リュードベリの公式計算ツールの使い方
リュードベリの公式計算ツールは、水素原子または水素類似イオンにおける2つのエネルギー準位間の電子遷移に伴う発光・吸収光の波長を簡単に計算できるオンラインシミュレーターです。
- 原子番号 (Z) を入力 - 水素原子の場合は 1、1価のヘリウムイオン (He⁺) の場合は 2、2価のリチウムイオン (Li²⁺) の場合は 3 を入力します。原子番号 Z の2乗 (Z²) に比例してリュードベリ定数がスケーリングされます。
- 主量子数 (n₁ および n₂) を設定 - n₁ は遷移先のエネルギー準位(低い方の準位)、n₂ は遷移元のエネルギー準位(高い方の準位、n₂ > n₁)です。吸収スペクトルの場合も同じ n の組み合わせを使用します。
- 波長 (λ)、光子エネルギー (E)、周波数 (ν) の確認 - 真空中の波長 (nm)、光子エネルギー (eV)、周波数 (THz) が自動計算され、分光器の測定値と比較・確認できます。

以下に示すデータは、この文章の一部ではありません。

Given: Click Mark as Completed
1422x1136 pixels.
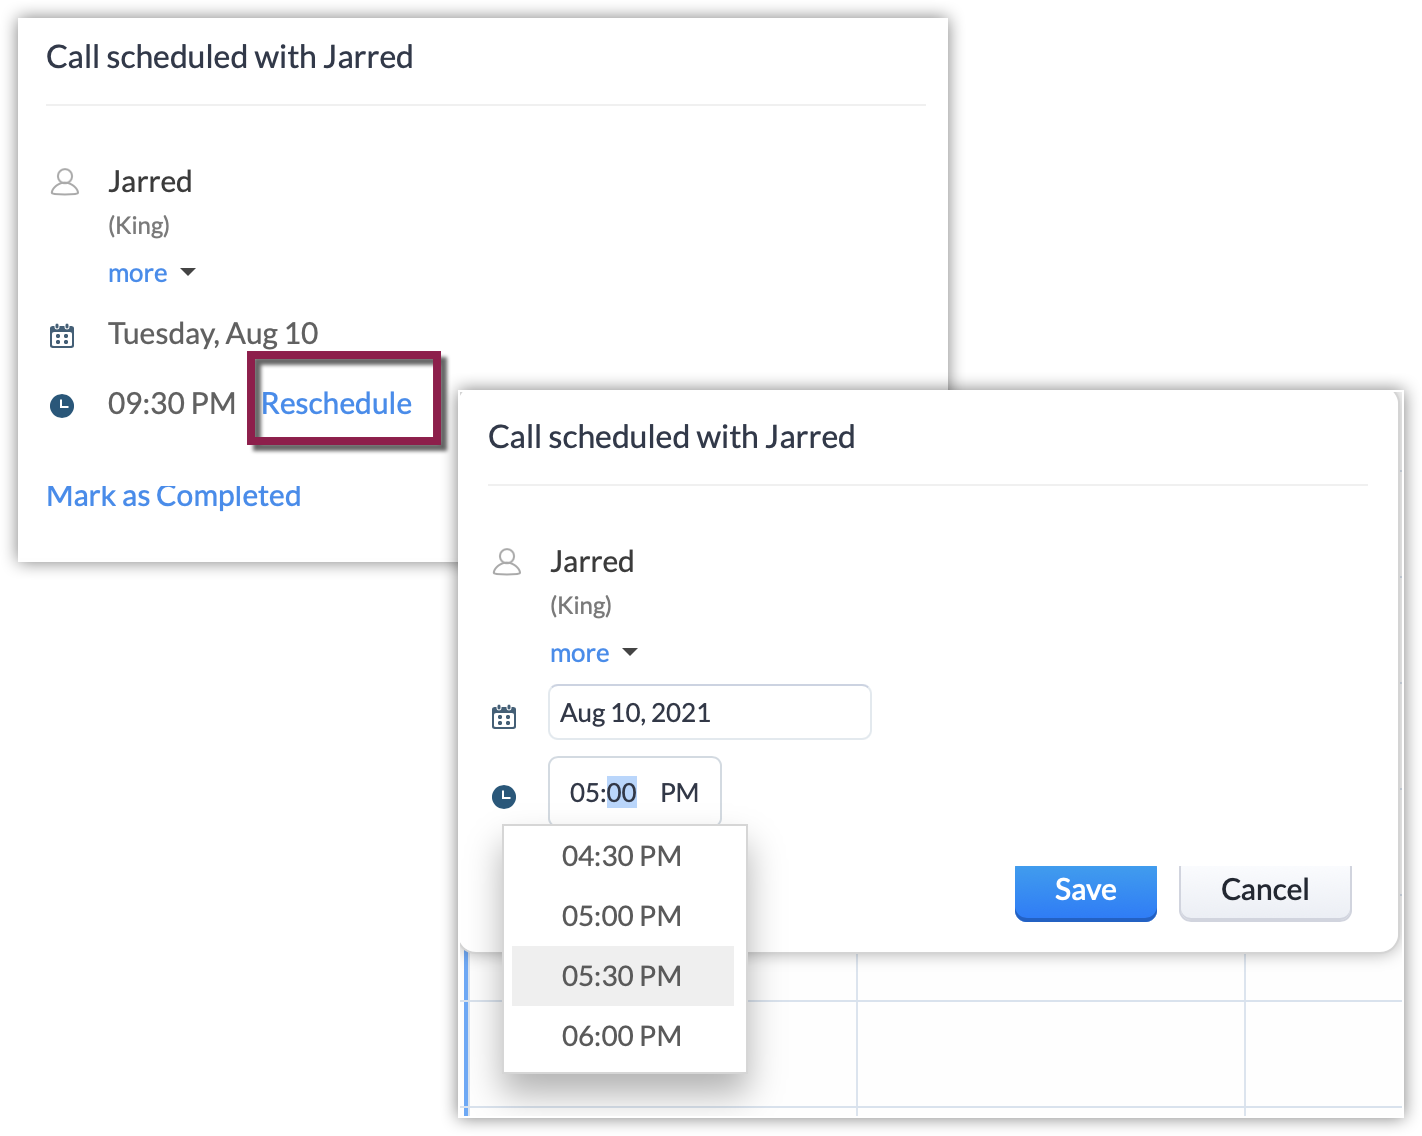Looking at the screenshot, I should (174, 496).
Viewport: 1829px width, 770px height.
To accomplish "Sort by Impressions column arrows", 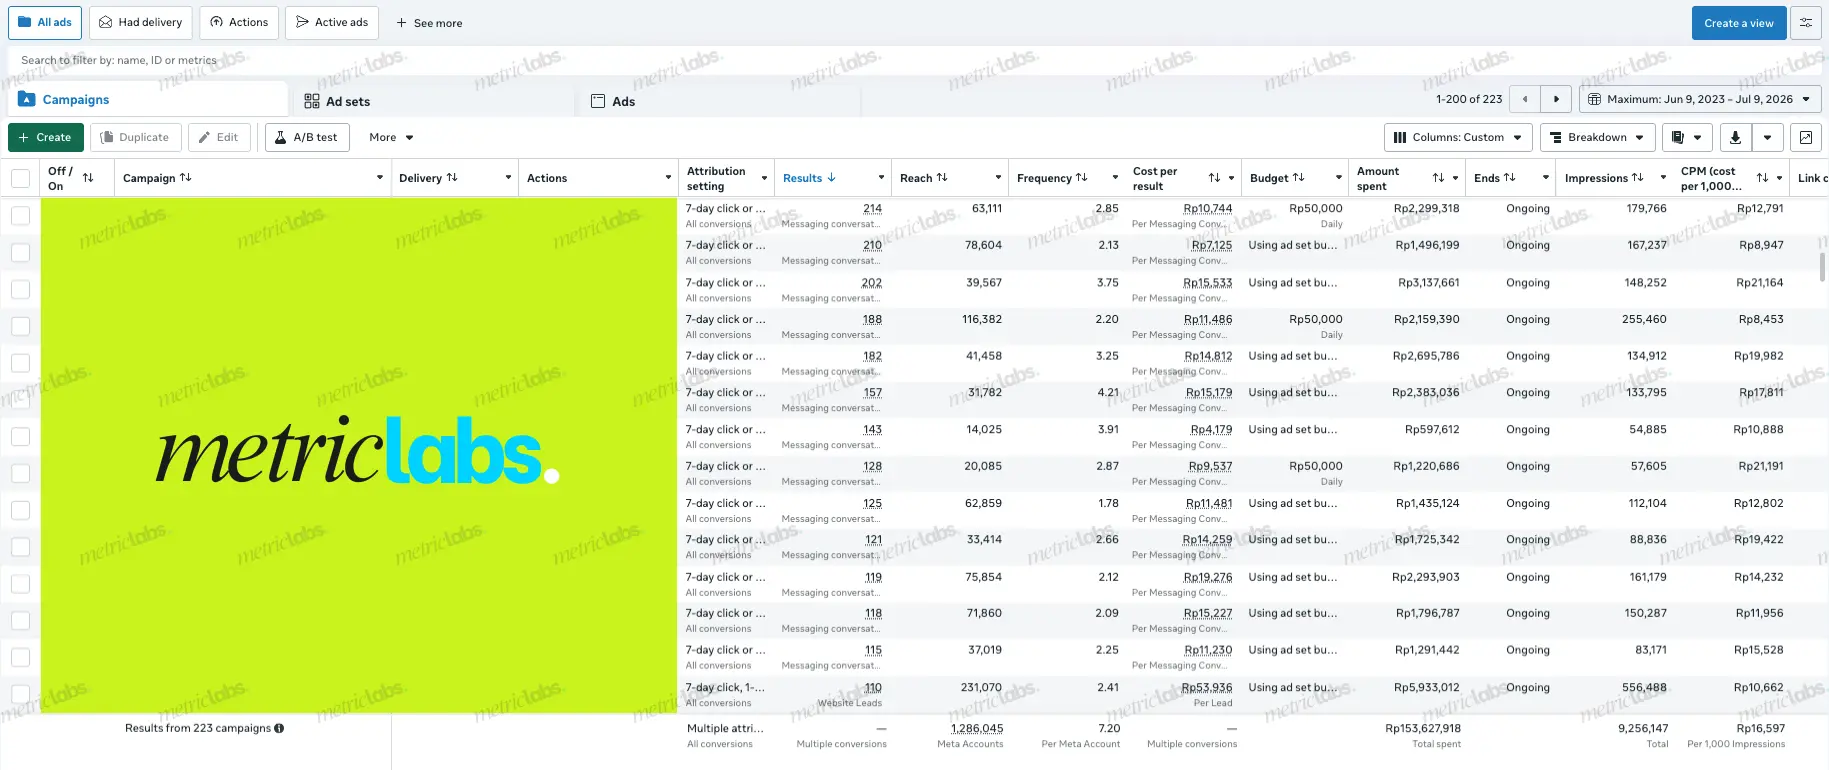I will (x=1637, y=178).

- スペクトル系列の同定 - 選択した準位に応じてライマン系列、バルマー系列、パッシェン系列などの系列名と領域(紫外線・可視光・赤外線)が表示されます。
計算式と理論 - リュードベリの公式
リュードベリの公式計算ツールは、以下のリュードベリの公式(Rydberg formula)に基づいています。
1 / λ = R_H · Z² · ( 1/n₁² − 1/n₂² )
ν = c / λ
E = h · ν
| 記号 | 物理的な意味 |
|---|---|
| R_H | リュードベリ定数 ≈ 1.097 × 10⁷ m⁻¹ |
| Z | 原子番号(電荷数) |
| n₁, n₂ | 遷移前後の主量子数 (n₂ > n₁) |
| λ | 真空中における放出・吸収光の波長 |
水素原子のスペクトル系列一覧
| 系列名 | n₁ | 最初(最小エネルギー)の遷移 n₂ | 波長 λ₁ (nm) | 領域 |
|---|---|---|---|---|
| ライマン系列 (Lyman) | 1 | 2 | 121.6 | 紫外線 (UV) |
| バルマー系列 (Balmer) | 2 | 3 | 656.3 | 可視光(赤色) |
| パッシェン系列 (Paschen) | 3 | 4 | 1875 | 近赤外線 |
| ブラケット系列 (Brackett) | 4 | 5 | 4050 | 中赤外線 |
| プフント系列 (Pfund) | 5 | 6 | 7460 | 中赤外線 |
原子番号 Z > 1 の水素類似イオンの場合、波長は 1/Z² にスケールされます。たとえば He⁺ (Z=2) のスペクトル線は、水素原子の同等な遷移波長の 4分の1(1/4)の位置に現れます。
前提条件と計算の限界
リュードベリの公式は、原子核の質量が無限大(固定された中心)であることを前提としています。陽子の質量補正(換算質量の導入)を行うと、水素原子では約 0.05% の微小な差が生じます。また、相対論的補正や量子電磁力学(QED)による効果(微細構造やラムシフト)は本計算に含まれませんが、高精度な分光分析においては考慮が必要です。
リュードベリの公式計算ツールの活用例
リュードベリの公式計算ツールは、量子力学や原子物理学、天文学の学習・研究において手軽で正確な波長計算ツールとして役立ちます。
- 水素スペクトル系列の学習・同定 - 物理学の基礎実験や演習問題において、ライマン系列、バルマー系列、パッシェン系列、ブラケット系列、プフント系列の各スペクトル線の波長を素早く確認。
- 天体物理学・天文学 - 恒星スペクトル中の水素類似イオンの遷移線を同定し、恒星分類や視線速度、元素組成の解析に活用。
- プラズマ物理学 - 実験室プラズマの発光スペクトル線を予測し、ドップラー幅の測定や温度診断に貢献。
- 物理・化学の教育 - 授業での解説や問題演習の解答確認、電磁波の波長とイオン化限界への収束の可視化。
- 水素類似イオンの設計 - イオン加速器等で用いられる He⁺ や Li²⁺ などの多価イオンからの放射波長を即座にシミュレーション。
- 分光器の波長校正 - 水素の代表的なバルマー線(Hα = 656.3 nm、Hβ = 486.1 nm、Hγ = 434.0 nm など)を標準波長基準として分光器の校正に使用。
多電子原子(ヘリウム中性原子や炭素・酸素など)では電子間相互作用があるため、純粋なリュードベリの公式のみを適用することはできません(有効量子数等の補正が必要)。しかし、単一電子を持つ系においては、リュードベリの公式計算ツールが最も明快かつ迅速に波長とエネルギーを算出できるツールです。